There are downsides, of course. The entire colony gets a morale debuff that lasts several days when a human body is butchered, and the actual butcher gets another debuff on top of that. In these situations, it’s helpful to have a Psychopath butcher, as they tend to be immune to these sort of penalties. Alternatively, you can simply increase the leisure hours of your colonists, and likely mitigate that sort of thing. Recreational drug use helps too.

Oh, and when you capture raiders alive, you can convert them into joining your colony. Or you can harvest their organs for later use and/or cash. And then turn their bodies into hats.
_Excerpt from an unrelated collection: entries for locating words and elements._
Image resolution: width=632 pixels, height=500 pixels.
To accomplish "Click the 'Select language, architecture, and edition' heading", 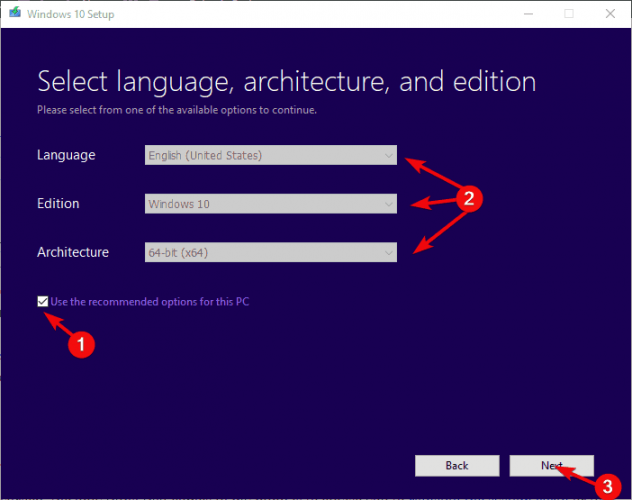I will pos(286,81).
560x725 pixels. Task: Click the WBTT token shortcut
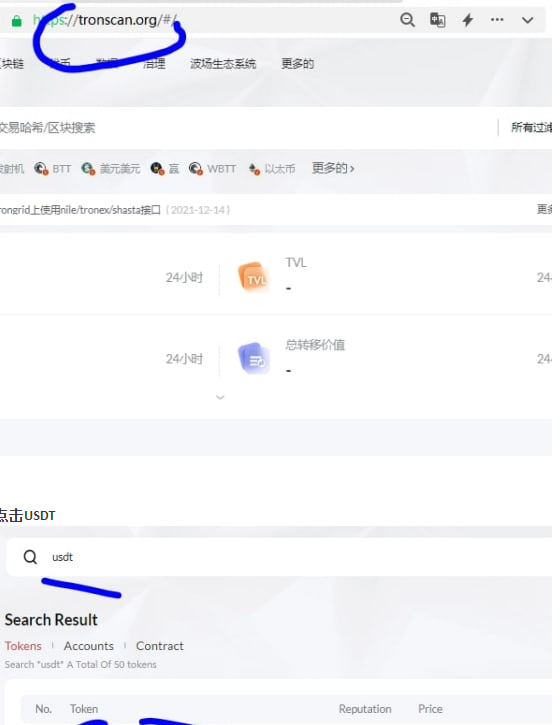point(213,169)
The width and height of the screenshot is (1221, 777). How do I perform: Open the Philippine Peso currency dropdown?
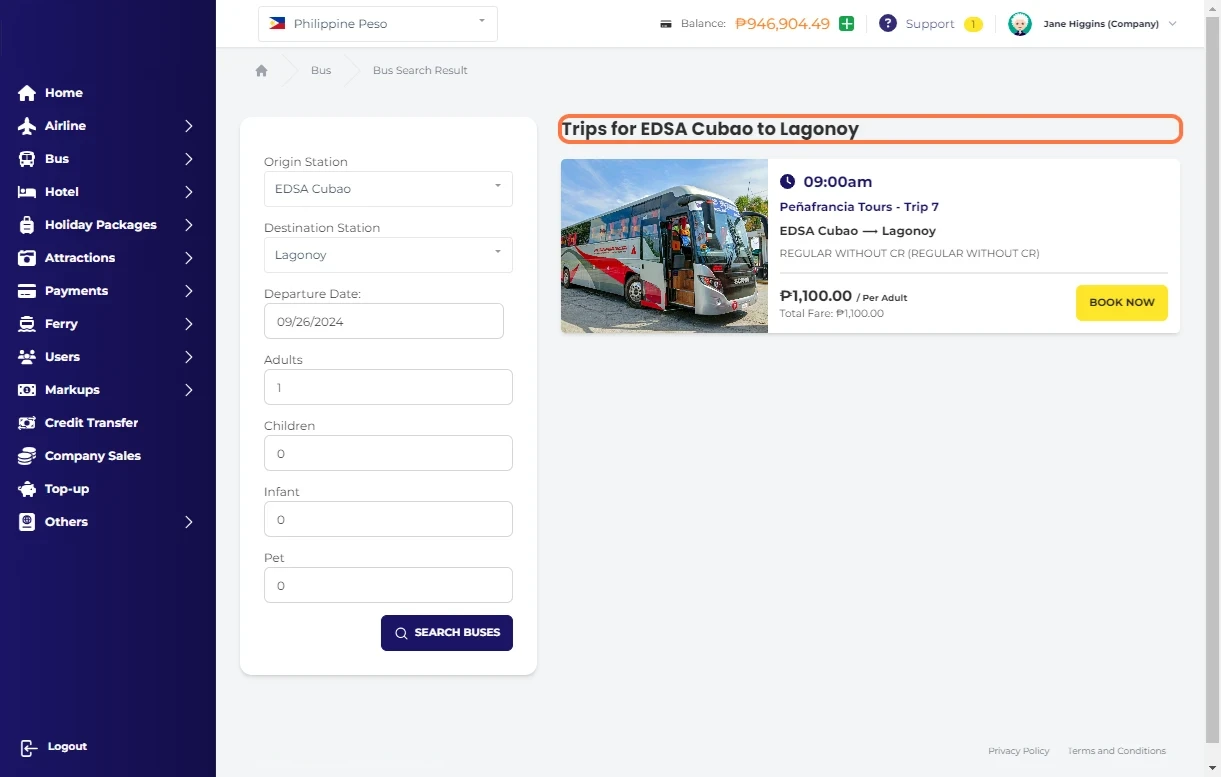pos(377,24)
At some point though, the ridiculousness becomes rote. Sure, part of this is likely because of the difficulty level I chose, and the possibility of save scumming. But even in a complex emergent system, how many truly compelling narratives occur? It’s amusing the first time a colonist dies while trying to tame an Alpaca, but thereafter does angering a turkey hold the same amount of charm? It’s hard to tell anymore. And there can only be so many human hat stories.

In any case, I’m going to start over soon on a higher difficulty and see what happens. I will also try and investigate a few mods too, because there are some elements of the base game that are unfathomably dumb. The Research tab having zero useful information, for example, or the fact that I cannot mass-select my animals and designate them to a different Allowed Zone. There are workarounds the latter issue, as for many others, but it still feels kinda dumb.